[Records from a data collection]
- Opening Delimiter -
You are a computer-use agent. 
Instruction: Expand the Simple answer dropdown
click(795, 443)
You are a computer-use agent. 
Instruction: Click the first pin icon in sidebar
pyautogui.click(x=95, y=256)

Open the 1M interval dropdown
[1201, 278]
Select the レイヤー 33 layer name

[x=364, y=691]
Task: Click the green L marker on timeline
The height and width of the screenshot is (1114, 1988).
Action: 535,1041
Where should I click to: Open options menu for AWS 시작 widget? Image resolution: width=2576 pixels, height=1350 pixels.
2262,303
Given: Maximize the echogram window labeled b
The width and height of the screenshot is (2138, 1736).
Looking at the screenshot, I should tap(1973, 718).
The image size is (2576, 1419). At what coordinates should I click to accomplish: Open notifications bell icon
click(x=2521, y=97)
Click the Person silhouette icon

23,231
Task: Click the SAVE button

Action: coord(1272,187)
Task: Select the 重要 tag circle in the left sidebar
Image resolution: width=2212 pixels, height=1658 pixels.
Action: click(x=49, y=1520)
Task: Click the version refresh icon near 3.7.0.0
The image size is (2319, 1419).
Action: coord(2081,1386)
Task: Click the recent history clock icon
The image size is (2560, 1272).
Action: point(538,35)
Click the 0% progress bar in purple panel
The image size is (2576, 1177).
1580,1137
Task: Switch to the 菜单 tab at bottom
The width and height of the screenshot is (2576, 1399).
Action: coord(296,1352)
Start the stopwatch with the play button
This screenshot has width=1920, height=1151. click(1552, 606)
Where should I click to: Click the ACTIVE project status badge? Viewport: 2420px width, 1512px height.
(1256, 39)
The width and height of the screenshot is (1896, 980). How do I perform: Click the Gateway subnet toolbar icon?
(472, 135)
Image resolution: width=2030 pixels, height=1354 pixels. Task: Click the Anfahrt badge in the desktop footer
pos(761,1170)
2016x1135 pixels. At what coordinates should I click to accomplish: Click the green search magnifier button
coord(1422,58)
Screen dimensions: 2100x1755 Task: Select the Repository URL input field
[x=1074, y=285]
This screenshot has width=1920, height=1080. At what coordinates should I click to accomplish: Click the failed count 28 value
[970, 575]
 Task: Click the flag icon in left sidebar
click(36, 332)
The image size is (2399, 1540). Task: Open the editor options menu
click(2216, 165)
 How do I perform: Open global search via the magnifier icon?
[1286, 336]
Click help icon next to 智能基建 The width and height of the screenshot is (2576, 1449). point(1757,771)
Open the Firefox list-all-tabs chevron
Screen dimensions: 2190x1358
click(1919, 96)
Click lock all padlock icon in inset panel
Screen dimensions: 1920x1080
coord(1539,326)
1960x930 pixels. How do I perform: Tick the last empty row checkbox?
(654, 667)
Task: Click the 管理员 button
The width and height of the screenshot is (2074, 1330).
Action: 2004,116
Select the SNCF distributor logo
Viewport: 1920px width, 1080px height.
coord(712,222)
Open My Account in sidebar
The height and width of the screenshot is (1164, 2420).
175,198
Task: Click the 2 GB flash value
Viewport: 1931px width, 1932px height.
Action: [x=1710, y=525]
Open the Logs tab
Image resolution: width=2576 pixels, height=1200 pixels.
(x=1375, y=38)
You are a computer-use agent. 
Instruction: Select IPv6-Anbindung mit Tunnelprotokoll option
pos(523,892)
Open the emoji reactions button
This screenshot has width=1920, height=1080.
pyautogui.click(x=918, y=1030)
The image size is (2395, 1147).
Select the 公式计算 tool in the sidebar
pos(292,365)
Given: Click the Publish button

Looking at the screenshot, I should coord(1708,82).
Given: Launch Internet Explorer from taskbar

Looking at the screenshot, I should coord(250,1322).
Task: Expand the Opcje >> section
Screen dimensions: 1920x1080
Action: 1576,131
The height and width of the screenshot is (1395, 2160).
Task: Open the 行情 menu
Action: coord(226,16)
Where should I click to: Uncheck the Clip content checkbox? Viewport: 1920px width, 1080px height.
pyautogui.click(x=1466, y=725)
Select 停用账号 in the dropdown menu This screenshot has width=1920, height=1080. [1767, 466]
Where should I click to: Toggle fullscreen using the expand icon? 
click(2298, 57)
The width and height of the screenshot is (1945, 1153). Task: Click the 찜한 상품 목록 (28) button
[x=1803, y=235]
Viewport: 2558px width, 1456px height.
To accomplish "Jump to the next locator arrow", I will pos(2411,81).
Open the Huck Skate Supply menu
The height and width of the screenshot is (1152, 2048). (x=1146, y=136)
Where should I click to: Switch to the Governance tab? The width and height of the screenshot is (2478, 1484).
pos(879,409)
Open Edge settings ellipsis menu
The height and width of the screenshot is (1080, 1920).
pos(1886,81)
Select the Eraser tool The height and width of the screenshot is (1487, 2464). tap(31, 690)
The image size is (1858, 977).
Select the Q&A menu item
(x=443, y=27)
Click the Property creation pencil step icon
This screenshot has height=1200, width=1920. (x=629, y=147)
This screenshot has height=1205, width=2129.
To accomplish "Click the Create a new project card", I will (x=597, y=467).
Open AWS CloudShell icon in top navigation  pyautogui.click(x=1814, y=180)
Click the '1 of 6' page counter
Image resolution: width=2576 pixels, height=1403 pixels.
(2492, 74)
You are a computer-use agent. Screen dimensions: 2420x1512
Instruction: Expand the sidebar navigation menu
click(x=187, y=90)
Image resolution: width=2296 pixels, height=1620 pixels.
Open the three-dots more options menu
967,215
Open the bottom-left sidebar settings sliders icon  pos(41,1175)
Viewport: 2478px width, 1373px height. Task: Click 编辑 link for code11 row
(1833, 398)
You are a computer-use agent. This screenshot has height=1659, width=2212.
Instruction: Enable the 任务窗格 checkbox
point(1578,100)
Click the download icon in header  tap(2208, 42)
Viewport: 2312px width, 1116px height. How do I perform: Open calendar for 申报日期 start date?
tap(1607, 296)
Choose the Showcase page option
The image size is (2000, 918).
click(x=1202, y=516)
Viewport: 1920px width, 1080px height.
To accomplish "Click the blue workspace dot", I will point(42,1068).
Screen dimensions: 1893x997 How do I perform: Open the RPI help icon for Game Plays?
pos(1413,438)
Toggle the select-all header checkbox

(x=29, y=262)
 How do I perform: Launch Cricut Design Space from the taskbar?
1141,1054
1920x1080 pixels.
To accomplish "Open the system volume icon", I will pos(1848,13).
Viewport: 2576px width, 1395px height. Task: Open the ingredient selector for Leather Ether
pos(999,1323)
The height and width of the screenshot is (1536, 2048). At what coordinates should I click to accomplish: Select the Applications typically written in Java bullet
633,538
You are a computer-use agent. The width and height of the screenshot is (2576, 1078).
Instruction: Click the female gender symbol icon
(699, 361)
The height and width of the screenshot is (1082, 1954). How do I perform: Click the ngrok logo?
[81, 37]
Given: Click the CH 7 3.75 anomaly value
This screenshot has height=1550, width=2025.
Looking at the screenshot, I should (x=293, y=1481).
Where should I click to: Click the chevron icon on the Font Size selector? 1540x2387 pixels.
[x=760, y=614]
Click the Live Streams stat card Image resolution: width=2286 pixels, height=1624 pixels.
- Closing Delimiter -
* Problem to work on
The entries above must be written out again exactly as they are.

* Result of the exercise
You are a computer-use agent. 
Instruction: Expand the Simple answer dropdown
click(795, 443)
You are a computer-use agent. 
Instruction: Click the first pin icon in sidebar
pyautogui.click(x=95, y=256)

Open the 1M interval dropdown
[1201, 278]
Select the レイヤー 33 layer name

[x=364, y=691]
Task: Click the green L marker on timeline
The height and width of the screenshot is (1114, 1988).
Action: 535,1041
Where should I click to: Open options menu for AWS 시작 widget? Image resolution: width=2576 pixels, height=1350 pixels.
2262,303
Given: Maximize the echogram window labeled b
The width and height of the screenshot is (2138, 1736).
Looking at the screenshot, I should tap(1973, 718).
The image size is (2576, 1419). At what coordinates should I click to accomplish: Open notifications bell icon
click(x=2521, y=97)
Click the Person silhouette icon

23,231
Task: Click the SAVE button

Action: coord(1272,187)
Task: Select the 重要 tag circle in the left sidebar
Image resolution: width=2212 pixels, height=1658 pixels.
Action: click(x=49, y=1520)
Task: Click the version refresh icon near 3.7.0.0
The image size is (2319, 1419).
Action: coord(2081,1386)
Task: Click the recent history clock icon
The image size is (2560, 1272).
Action: point(538,35)
Click the 0% progress bar in purple panel
The image size is (2576, 1177).
1580,1137
Task: Switch to the 菜单 tab at bottom
The width and height of the screenshot is (2576, 1399).
Action: coord(296,1352)
Start the stopwatch with the play button
This screenshot has width=1920, height=1151. click(1552, 606)
Where should I click to: Click the ACTIVE project status badge? Viewport: 2420px width, 1512px height.
(1256, 39)
The width and height of the screenshot is (1896, 980). How do I perform: Click the Gateway subnet toolbar icon?
(472, 135)
Image resolution: width=2030 pixels, height=1354 pixels. Task: Click the Anfahrt badge in the desktop footer
pos(761,1170)
2016x1135 pixels. At what coordinates should I click to accomplish: Click the green search magnifier button
coord(1422,58)
Screen dimensions: 2100x1755 Task: Select the Repository URL input field
[x=1074, y=285]
This screenshot has width=1920, height=1080. At what coordinates should I click to accomplish: Click the failed count 28 value
[970, 575]
 Task: Click the flag icon in left sidebar
click(36, 332)
The image size is (2399, 1540). Task: Open the editor options menu
click(2216, 165)
 How do I perform: Open global search via the magnifier icon?
[1286, 336]
Click help icon next to 智能基建 The width and height of the screenshot is (2576, 1449). point(1757,771)
Open the Firefox list-all-tabs chevron
Screen dimensions: 2190x1358
click(1919, 96)
Click lock all padlock icon in inset panel
Screen dimensions: 1920x1080
coord(1539,326)
1960x930 pixels. How do I perform: Tick the last empty row checkbox?
(654, 667)
Task: Click the 管理员 button
The width and height of the screenshot is (2074, 1330).
Action: 2004,116
Select the SNCF distributor logo
Viewport: 1920px width, 1080px height.
coord(712,222)
Open My Account in sidebar
The height and width of the screenshot is (1164, 2420).
175,198
Task: Click the 2 GB flash value
Viewport: 1931px width, 1932px height.
Action: [x=1710, y=525]
Open the Logs tab
Image resolution: width=2576 pixels, height=1200 pixels.
(x=1375, y=38)
You are a computer-use agent. 
Instruction: Select IPv6-Anbindung mit Tunnelprotokoll option
pos(523,892)
Open the emoji reactions button
This screenshot has width=1920, height=1080.
pyautogui.click(x=918, y=1030)
The image size is (2395, 1147).
Select the 公式计算 tool in the sidebar
pos(292,365)
Given: Click the Publish button

Looking at the screenshot, I should coord(1708,82).
Given: Launch Internet Explorer from taskbar

Looking at the screenshot, I should coord(250,1322).
Task: Expand the Opcje >> section
Screen dimensions: 1920x1080
Action: 1576,131
The height and width of the screenshot is (1395, 2160).
Task: Open the 行情 menu
Action: coord(226,16)
Where should I click to: Uncheck the Clip content checkbox? Viewport: 1920px width, 1080px height.
pyautogui.click(x=1466, y=725)
Select 停用账号 in the dropdown menu This screenshot has width=1920, height=1080. [1767, 466]
Where should I click to: Toggle fullscreen using the expand icon? 
click(2298, 57)
The width and height of the screenshot is (1945, 1153). Task: Click the 찜한 상품 목록 (28) button
[x=1803, y=235]
Viewport: 2558px width, 1456px height.
To accomplish "Jump to the next locator arrow", I will pos(2411,81).
Open the Huck Skate Supply menu
The height and width of the screenshot is (1152, 2048). (x=1146, y=136)
Where should I click to: Switch to the Governance tab? The width and height of the screenshot is (2478, 1484).
pos(879,409)
Open Edge settings ellipsis menu
The height and width of the screenshot is (1080, 1920).
pos(1886,81)
Select the Eraser tool The height and width of the screenshot is (1487, 2464). tap(31, 690)
The image size is (1858, 977).
Select the Q&A menu item
(x=443, y=27)
Click the Property creation pencil step icon
This screenshot has height=1200, width=1920. (x=629, y=147)
This screenshot has height=1205, width=2129.
To accomplish "Click the Create a new project card", I will (x=597, y=467).
Open AWS CloudShell icon in top navigation  pyautogui.click(x=1814, y=180)
Click the '1 of 6' page counter
Image resolution: width=2576 pixels, height=1403 pixels.
(2492, 74)
You are a computer-use agent. Screen dimensions: 2420x1512
Instruction: Expand the sidebar navigation menu
click(x=187, y=90)
Image resolution: width=2296 pixels, height=1620 pixels.
Open the three-dots more options menu
967,215
Open the bottom-left sidebar settings sliders icon  pos(41,1175)
Viewport: 2478px width, 1373px height. Task: Click 编辑 link for code11 row
(1833, 398)
You are a computer-use agent. This screenshot has height=1659, width=2212.
Instruction: Enable the 任务窗格 checkbox
point(1578,100)
Click the download icon in header  tap(2208, 42)
Viewport: 2312px width, 1116px height. How do I perform: Open calendar for 申报日期 start date?
tap(1607, 296)
Choose the Showcase page option
The image size is (2000, 918).
click(x=1202, y=516)
Viewport: 1920px width, 1080px height.
To accomplish "Click the blue workspace dot", I will point(42,1068).
Screen dimensions: 1893x997 How do I perform: Open the RPI help icon for Game Plays?
pos(1413,438)
Toggle the select-all header checkbox

(x=29, y=262)
 How do I perform: Launch Cricut Design Space from the taskbar?
1141,1054
1920x1080 pixels.
To accomplish "Open the system volume icon", I will pos(1848,13).
Viewport: 2576px width, 1395px height. Task: Open the ingredient selector for Leather Ether
pos(999,1323)
The height and width of the screenshot is (1536, 2048). At what coordinates should I click to accomplish: Select the Applications typically written in Java bullet
633,538
You are a computer-use agent. The width and height of the screenshot is (2576, 1078).
Instruction: Click the female gender symbol icon
(699, 361)
The height and width of the screenshot is (1082, 1954). How do I perform: Click the ngrok logo?
[81, 37]
Given: Click the CH 7 3.75 anomaly value
This screenshot has height=1550, width=2025.
Looking at the screenshot, I should (x=293, y=1481).
Where should I click to: Click the chevron icon on the Font Size selector? 1540x2387 pixels.
[x=760, y=614]
Click the Live Streams stat card Image resolution: width=2286 pixels, height=1624 pixels.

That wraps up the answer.